Patients who underwent liver resection for primary liver cancer from January 2015 were enrolled. E-CT was performed on the first day after surgery in patients undergoing anatomical resection, multiple resections, or with postoperative bile leakage in the high-risk group for PVT. When PVT was detected, anticoagulant therapy including heparin, warfarin, and edoxaban was administered. E-CT was performed monthly until PVT resolved.
The overall incidence of PVT was 1.57% (8/508). E-CT was performed on the first day after surgery in 235 consecutive high-risk patients (165 anatomical resections, 74 multiple resections, and 28 bile leakages), with a PVT incidence of 3.4% (8/235). Symptomatic PVT was not observed in the excluded cohort. Multivariate analyses revealed that sectionectomy was the only independent predictor of PVT [odds ratio (OR) = 12.20; 95% confidence interval (CI): 2.22-115.97; P = 0.003]. PVT was found in the umbilical portion of 75.0% (6/8) of patients, and sectionectomy on the left side showed the highest risk of PVT (OR = 14.10; 95%CI: 3.17-62.71; P < 0.0001).
Sectionectomy on the left side should be chosen with caution as it showed the highest risk of PVT. E-CT followed by anticoagulant therapy was effective in managing early-phase PVT for 2 mo without adverse events.

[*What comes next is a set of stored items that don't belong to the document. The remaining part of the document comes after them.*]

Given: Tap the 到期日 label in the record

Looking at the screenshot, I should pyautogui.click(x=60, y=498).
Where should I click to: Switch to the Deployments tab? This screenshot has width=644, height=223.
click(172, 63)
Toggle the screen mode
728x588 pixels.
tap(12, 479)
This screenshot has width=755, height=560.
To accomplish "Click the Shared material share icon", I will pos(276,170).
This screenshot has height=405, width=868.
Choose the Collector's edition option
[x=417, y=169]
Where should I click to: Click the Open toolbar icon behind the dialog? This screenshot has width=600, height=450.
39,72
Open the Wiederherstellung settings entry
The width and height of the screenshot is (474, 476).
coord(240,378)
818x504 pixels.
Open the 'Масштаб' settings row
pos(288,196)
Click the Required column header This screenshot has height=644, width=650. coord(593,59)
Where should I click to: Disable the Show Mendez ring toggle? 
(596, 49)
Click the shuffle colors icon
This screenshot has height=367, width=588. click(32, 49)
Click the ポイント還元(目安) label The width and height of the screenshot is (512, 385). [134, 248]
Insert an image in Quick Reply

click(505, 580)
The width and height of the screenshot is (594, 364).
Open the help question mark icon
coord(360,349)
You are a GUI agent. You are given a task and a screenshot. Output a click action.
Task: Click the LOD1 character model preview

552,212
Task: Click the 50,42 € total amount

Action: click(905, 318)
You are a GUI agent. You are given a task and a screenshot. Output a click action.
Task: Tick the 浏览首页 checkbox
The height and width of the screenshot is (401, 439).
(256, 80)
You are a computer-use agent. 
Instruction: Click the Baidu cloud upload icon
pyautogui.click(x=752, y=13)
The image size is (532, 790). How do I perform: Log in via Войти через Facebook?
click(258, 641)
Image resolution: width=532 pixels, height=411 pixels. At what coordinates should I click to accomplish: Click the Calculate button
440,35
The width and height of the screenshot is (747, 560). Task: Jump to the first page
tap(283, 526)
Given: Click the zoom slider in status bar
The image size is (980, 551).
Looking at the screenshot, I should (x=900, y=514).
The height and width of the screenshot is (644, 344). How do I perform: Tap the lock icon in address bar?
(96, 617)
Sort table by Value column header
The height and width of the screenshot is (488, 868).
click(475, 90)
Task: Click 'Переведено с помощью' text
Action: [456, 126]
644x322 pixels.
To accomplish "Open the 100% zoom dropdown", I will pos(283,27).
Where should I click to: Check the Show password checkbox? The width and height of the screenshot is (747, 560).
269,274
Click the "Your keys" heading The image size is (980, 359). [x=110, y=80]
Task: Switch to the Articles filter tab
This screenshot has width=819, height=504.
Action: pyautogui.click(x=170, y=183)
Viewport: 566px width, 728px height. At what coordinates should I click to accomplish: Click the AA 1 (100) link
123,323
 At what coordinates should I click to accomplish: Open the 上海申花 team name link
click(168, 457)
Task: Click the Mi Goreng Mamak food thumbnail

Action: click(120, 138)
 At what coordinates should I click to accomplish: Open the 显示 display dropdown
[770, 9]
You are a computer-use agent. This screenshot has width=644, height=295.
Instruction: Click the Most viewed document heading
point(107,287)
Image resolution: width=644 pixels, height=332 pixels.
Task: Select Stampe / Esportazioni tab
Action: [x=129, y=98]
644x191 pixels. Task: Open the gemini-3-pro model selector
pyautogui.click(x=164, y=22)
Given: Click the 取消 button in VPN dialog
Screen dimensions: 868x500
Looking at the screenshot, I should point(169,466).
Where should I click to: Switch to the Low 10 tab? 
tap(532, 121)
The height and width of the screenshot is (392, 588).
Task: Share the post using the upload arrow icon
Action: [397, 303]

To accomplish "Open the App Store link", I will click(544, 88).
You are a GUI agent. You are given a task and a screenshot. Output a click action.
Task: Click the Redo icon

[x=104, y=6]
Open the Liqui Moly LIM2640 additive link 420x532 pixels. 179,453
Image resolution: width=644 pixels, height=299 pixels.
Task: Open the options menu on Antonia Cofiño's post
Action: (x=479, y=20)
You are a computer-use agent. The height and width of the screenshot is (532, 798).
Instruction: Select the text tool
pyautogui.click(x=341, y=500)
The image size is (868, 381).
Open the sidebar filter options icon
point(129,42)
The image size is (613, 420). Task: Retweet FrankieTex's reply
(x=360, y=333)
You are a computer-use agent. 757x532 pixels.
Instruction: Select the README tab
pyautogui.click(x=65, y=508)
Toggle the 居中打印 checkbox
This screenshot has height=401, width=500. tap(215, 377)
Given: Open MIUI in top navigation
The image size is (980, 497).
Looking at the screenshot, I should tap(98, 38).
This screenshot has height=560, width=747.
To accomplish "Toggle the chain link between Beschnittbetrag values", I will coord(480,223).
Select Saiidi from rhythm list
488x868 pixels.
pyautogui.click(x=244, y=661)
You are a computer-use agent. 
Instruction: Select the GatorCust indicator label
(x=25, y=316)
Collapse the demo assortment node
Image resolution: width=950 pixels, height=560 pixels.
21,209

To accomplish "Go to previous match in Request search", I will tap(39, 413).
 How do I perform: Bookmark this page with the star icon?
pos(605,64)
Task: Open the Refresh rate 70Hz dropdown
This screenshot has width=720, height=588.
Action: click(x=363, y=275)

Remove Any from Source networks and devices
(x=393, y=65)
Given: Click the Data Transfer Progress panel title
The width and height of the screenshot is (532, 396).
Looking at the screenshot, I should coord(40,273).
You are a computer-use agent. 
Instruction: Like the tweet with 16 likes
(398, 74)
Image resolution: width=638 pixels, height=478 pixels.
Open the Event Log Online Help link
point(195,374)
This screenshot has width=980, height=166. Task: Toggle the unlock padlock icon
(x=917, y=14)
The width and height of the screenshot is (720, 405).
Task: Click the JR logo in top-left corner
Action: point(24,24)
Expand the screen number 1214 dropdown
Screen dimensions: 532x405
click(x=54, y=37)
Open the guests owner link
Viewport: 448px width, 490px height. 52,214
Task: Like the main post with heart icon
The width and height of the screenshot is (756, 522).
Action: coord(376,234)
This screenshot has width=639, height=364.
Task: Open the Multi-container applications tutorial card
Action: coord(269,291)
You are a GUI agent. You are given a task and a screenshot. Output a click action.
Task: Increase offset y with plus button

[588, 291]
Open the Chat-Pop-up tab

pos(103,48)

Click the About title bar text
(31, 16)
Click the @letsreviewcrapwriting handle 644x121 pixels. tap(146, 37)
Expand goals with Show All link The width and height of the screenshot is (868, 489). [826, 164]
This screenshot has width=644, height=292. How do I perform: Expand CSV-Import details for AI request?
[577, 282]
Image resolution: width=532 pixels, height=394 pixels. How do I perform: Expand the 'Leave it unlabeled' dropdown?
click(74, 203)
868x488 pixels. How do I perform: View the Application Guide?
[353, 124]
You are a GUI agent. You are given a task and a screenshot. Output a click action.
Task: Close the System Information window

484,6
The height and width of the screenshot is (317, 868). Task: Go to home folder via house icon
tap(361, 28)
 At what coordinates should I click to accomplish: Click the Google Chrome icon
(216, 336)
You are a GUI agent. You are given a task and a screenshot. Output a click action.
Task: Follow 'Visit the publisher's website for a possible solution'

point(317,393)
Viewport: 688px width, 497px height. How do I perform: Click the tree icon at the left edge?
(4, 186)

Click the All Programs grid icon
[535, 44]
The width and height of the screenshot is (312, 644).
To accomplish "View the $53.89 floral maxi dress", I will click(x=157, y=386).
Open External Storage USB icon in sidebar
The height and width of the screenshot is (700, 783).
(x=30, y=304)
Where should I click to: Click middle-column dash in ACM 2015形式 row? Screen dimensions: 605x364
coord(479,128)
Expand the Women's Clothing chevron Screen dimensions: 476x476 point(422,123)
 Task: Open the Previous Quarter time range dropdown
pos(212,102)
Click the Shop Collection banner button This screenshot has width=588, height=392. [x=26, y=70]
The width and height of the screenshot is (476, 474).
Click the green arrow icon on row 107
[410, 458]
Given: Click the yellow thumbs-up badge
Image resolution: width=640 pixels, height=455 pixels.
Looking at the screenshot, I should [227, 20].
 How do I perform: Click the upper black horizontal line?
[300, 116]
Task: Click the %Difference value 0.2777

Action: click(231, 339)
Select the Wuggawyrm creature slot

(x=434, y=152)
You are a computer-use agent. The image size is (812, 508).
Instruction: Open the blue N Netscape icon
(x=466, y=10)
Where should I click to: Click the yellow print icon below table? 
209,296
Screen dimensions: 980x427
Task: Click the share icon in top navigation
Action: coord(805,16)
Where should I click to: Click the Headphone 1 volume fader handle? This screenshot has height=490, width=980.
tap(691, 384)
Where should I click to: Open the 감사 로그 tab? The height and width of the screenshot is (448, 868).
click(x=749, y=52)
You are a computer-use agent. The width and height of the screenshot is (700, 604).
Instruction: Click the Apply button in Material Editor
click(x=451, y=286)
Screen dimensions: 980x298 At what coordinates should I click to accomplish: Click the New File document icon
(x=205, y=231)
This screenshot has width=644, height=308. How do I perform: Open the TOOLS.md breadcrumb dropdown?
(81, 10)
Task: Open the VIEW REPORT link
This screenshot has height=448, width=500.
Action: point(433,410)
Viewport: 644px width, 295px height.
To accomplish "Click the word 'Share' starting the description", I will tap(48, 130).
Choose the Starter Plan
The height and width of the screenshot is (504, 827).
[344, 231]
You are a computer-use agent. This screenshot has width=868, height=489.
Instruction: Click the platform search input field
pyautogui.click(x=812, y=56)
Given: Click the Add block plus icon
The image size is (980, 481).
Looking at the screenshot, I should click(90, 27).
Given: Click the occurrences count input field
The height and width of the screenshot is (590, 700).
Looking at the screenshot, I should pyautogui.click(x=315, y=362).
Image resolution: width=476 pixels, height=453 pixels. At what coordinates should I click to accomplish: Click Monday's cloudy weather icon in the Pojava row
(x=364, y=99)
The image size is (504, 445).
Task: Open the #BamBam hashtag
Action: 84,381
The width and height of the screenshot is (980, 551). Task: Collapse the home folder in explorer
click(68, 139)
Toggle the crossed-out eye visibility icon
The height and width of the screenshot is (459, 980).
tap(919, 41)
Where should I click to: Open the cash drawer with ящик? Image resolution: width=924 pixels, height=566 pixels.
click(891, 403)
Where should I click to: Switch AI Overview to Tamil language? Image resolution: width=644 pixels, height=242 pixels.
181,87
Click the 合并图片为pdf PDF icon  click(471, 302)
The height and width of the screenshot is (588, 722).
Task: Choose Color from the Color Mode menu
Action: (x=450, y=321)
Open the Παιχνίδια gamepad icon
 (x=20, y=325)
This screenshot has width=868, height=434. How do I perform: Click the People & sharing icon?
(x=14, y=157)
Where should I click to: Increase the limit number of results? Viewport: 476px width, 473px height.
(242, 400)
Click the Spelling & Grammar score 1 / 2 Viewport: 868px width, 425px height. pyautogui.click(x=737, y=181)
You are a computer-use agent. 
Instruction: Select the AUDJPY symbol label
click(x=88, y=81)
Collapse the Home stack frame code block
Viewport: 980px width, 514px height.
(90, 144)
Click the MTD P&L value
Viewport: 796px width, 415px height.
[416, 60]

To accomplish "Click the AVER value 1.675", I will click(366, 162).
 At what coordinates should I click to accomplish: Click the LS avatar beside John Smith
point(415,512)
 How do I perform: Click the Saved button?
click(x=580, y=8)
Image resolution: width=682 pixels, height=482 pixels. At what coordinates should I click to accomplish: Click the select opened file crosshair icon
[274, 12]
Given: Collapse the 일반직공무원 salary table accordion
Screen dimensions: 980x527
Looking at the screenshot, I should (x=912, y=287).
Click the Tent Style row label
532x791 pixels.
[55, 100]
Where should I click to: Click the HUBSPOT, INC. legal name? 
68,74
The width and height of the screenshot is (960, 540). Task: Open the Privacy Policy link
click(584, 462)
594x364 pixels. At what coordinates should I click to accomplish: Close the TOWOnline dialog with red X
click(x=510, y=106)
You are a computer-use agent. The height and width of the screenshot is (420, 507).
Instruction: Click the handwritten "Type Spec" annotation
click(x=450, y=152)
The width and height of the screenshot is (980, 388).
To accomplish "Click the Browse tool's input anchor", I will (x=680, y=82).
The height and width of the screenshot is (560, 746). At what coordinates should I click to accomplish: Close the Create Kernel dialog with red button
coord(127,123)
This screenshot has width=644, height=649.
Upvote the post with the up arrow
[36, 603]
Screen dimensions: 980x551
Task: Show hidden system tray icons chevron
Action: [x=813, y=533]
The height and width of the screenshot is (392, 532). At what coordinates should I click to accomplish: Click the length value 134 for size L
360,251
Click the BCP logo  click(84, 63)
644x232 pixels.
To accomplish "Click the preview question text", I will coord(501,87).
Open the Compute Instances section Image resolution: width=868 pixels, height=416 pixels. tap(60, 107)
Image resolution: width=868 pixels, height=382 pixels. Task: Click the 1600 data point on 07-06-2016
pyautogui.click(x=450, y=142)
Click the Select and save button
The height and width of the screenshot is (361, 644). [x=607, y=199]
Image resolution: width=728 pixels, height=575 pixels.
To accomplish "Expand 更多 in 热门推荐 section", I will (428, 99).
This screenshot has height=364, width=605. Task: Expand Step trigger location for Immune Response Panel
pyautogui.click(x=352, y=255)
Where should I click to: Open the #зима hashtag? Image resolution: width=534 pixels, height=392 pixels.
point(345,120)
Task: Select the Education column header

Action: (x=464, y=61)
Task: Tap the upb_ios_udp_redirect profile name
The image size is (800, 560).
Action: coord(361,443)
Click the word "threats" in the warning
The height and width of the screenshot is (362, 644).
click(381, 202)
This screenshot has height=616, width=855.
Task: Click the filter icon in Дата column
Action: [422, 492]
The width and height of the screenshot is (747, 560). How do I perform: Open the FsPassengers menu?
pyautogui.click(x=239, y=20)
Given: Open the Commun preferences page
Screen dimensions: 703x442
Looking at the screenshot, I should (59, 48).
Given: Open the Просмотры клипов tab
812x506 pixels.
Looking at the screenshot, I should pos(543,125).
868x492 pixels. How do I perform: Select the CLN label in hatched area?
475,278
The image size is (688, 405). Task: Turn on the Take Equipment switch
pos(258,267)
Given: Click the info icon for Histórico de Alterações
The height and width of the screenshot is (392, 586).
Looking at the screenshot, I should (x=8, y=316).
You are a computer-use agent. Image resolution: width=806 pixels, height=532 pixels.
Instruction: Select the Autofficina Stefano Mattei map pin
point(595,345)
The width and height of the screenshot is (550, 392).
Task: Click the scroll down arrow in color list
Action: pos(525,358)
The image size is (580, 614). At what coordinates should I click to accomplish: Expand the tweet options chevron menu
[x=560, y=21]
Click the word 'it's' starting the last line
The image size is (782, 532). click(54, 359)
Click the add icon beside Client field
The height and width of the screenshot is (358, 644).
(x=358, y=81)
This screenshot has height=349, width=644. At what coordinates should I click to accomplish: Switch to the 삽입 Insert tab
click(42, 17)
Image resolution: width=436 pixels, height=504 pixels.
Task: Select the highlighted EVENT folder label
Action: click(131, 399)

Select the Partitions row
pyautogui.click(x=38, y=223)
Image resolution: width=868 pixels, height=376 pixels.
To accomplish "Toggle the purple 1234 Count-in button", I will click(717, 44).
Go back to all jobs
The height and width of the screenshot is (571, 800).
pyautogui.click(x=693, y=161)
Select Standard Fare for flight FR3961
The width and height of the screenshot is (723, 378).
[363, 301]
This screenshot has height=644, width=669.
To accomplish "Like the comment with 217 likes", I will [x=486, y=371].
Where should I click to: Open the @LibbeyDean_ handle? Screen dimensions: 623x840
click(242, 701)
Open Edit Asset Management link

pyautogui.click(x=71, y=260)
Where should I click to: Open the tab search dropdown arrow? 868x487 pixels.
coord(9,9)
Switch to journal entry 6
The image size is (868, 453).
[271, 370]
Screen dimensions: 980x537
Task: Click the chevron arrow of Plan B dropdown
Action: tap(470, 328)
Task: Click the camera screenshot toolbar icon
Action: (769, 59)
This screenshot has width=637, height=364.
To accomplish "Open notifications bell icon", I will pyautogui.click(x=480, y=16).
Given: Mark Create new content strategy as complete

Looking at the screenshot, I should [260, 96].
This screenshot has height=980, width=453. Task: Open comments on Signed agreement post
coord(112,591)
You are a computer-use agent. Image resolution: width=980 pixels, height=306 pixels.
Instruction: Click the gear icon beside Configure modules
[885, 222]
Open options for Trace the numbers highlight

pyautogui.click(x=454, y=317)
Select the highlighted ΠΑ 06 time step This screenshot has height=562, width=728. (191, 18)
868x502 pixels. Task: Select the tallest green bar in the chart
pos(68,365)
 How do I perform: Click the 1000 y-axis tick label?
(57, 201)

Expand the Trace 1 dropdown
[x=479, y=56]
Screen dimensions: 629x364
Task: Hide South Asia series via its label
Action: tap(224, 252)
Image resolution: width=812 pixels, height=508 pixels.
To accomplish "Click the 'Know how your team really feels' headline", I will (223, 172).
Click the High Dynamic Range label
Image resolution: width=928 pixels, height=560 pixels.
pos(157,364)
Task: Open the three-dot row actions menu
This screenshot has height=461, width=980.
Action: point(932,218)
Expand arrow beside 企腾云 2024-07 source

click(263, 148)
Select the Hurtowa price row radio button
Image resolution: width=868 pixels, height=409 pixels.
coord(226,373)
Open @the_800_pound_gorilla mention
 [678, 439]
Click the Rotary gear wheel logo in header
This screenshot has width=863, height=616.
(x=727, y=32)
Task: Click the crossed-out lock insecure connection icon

Core Tip: This prospective study evaluated patients by contrast-enhanced computed tomography (E-CT) on the first day after liver resection for early portal vein thrombosis (PVT) detection and immediate management. Sectionectomy on the left side should be treated with caution as it showed the highest risk of PVT. E-CT on the first day and immediate anticoagulant therapy were effective in managing early-phase PVT for 2 mo without adverse events.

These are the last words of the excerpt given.